## Record set
*****

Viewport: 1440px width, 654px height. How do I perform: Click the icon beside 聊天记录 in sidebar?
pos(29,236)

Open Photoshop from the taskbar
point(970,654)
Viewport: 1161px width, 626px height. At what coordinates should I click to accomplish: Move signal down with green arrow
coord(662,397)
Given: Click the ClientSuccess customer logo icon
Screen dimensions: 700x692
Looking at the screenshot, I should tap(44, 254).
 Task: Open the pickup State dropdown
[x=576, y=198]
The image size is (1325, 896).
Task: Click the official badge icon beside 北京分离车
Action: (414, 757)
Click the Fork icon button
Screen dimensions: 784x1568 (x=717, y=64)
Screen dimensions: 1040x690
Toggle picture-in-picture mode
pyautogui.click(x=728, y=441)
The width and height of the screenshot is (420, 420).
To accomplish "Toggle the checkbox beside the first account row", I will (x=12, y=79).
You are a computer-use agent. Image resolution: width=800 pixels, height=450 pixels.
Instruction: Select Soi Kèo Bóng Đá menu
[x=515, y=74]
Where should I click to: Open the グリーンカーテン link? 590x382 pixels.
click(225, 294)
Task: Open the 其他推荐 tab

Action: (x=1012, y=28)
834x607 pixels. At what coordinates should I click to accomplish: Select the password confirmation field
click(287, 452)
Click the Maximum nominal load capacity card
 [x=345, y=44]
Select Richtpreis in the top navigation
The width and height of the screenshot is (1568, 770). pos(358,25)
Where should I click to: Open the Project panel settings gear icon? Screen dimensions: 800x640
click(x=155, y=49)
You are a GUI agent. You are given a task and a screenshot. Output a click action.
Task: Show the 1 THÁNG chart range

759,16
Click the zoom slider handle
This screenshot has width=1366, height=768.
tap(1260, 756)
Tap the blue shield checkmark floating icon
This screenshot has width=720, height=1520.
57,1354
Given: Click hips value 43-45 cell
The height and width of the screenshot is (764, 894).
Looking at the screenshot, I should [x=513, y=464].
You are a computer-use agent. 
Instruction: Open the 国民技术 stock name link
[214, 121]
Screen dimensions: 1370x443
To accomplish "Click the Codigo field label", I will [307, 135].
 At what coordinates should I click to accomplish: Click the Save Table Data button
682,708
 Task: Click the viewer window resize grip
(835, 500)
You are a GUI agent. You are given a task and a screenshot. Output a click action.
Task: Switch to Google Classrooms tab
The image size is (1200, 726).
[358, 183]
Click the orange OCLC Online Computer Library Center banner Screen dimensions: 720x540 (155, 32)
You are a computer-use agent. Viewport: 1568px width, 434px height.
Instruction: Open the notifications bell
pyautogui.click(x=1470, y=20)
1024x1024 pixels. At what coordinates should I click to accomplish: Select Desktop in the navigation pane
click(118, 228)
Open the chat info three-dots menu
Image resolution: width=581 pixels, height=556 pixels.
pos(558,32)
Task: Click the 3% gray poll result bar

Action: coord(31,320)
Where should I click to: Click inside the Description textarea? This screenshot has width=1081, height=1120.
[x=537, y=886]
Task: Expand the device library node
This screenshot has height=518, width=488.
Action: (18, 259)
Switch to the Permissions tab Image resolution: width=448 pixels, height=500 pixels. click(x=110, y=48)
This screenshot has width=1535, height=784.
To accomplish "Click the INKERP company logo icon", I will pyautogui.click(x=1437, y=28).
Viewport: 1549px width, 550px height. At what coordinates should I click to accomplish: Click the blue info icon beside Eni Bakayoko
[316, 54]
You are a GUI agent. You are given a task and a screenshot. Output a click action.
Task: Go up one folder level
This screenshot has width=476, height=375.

*****

## Assignment
The lines from the one holding "Instruction: Open the notifications bell" to the last line of the entries, both included: retype them exactly and give nothing else.

## Exercise response
Instruction: Open the notifications bell
pyautogui.click(x=1470, y=20)
1024x1024 pixels. At what coordinates should I click to accomplish: Select Desktop in the navigation pane
click(118, 228)
Open the chat info three-dots menu
Image resolution: width=581 pixels, height=556 pixels.
pos(558,32)
Task: Click the 3% gray poll result bar

Action: coord(31,320)
Where should I click to: Click inside the Description textarea? This screenshot has width=1081, height=1120.
[x=537, y=886]
Task: Expand the device library node
This screenshot has height=518, width=488.
Action: (18, 259)
Switch to the Permissions tab Image resolution: width=448 pixels, height=500 pixels. click(x=110, y=48)
This screenshot has width=1535, height=784.
To accomplish "Click the INKERP company logo icon", I will pyautogui.click(x=1437, y=28).
Viewport: 1549px width, 550px height. At what coordinates should I click to accomplish: Click the blue info icon beside Eni Bakayoko
[316, 54]
You are a GUI agent. You are given a task and a screenshot. Output a click action.
Task: Go up one folder level
This screenshot has width=476, height=375.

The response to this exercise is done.